The patient was discharged 2 days after the procedure; he had no angina symptoms, nor any elevation of the markers of myocardial necrosis, and there were no adverse events. He was prescribed rosuvastatin, ramipril, bisoprolol, clopidogrel, and acetylsalicylic acid.

At 1 month of follow-up, there were no adverse events, but the patient still had intermittent episodes of chest pain. The stress test at 11 METs (metabolic equivalents) was ECG negative, with slight chest discomfort. For this reason we decided to add trimetazidine to his treatment. At the next visit—the following month—the patient was completely asymptomatic. This case clearly illustrates the fact that even after complete mechanical revascularization microvascular dysfunction can still cause discomfort. Increasing hemodynamic therapy provides no additional benefit in this kind of situation and the only option is to directly alter the ischemic threshold by adding a metabolic drug (eg, trimetazidine) according to the currently proposed algorithm for the treatment of angina.3


1. Cohen DJ, Van Hout B, Serruys PW, et al. Quality of life after PCI with drug-eluting stents or coronary-artery bypass surgery. N Engl J Med. 2011;17;364(11): 1016-1026. 

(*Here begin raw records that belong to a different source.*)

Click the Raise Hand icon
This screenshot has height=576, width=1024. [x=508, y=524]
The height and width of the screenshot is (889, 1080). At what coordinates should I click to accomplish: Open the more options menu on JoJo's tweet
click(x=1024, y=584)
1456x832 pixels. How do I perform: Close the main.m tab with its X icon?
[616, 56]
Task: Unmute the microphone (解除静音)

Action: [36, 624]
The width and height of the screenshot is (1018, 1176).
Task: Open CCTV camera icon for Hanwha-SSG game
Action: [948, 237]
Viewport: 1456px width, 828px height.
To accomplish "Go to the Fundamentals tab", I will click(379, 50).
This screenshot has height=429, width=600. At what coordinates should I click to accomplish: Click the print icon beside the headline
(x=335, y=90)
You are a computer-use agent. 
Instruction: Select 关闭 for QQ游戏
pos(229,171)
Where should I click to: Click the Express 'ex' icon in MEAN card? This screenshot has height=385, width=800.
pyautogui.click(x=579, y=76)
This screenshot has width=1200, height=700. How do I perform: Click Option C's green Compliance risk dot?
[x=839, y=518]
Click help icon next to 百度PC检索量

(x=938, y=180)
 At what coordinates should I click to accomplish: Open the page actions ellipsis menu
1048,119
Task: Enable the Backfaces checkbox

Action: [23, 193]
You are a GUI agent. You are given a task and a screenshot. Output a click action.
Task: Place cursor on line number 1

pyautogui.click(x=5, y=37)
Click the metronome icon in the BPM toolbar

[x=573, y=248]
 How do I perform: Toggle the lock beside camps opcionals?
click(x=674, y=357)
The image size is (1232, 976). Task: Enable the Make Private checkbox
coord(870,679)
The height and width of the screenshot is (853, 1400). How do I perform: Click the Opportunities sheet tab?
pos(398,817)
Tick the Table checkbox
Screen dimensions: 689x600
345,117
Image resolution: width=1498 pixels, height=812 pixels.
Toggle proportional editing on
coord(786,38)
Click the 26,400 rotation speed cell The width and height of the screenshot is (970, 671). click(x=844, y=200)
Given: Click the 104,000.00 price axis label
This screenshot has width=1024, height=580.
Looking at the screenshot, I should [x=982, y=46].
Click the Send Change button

2. Windecker S, Kolh P, Alfonso F, et al. 2014 ESC/EACTS Guidelines on myocardial revascularization: The Task Force on Myocardial Revascularization of the European Society of Cardiology (ESC) and the European Association for Cardio- Thoracic Surgery (EACTS)Developed with the special contribution of the European Association of Percutaneous Cardiovascular Interventions (EAPCI). Eur Heart J. 2014;35(37):2541-2619. 
3. Task Force Members; Montalescot G, Sechtem U, Achenbach S, et al. 2013 ESC guidelines on the management of stable coronary artery disease: the Task Force on the management of stable coronary artery disease of the European Society of Cardiology. Eur Heart J. 2013;34(38):2949-3003.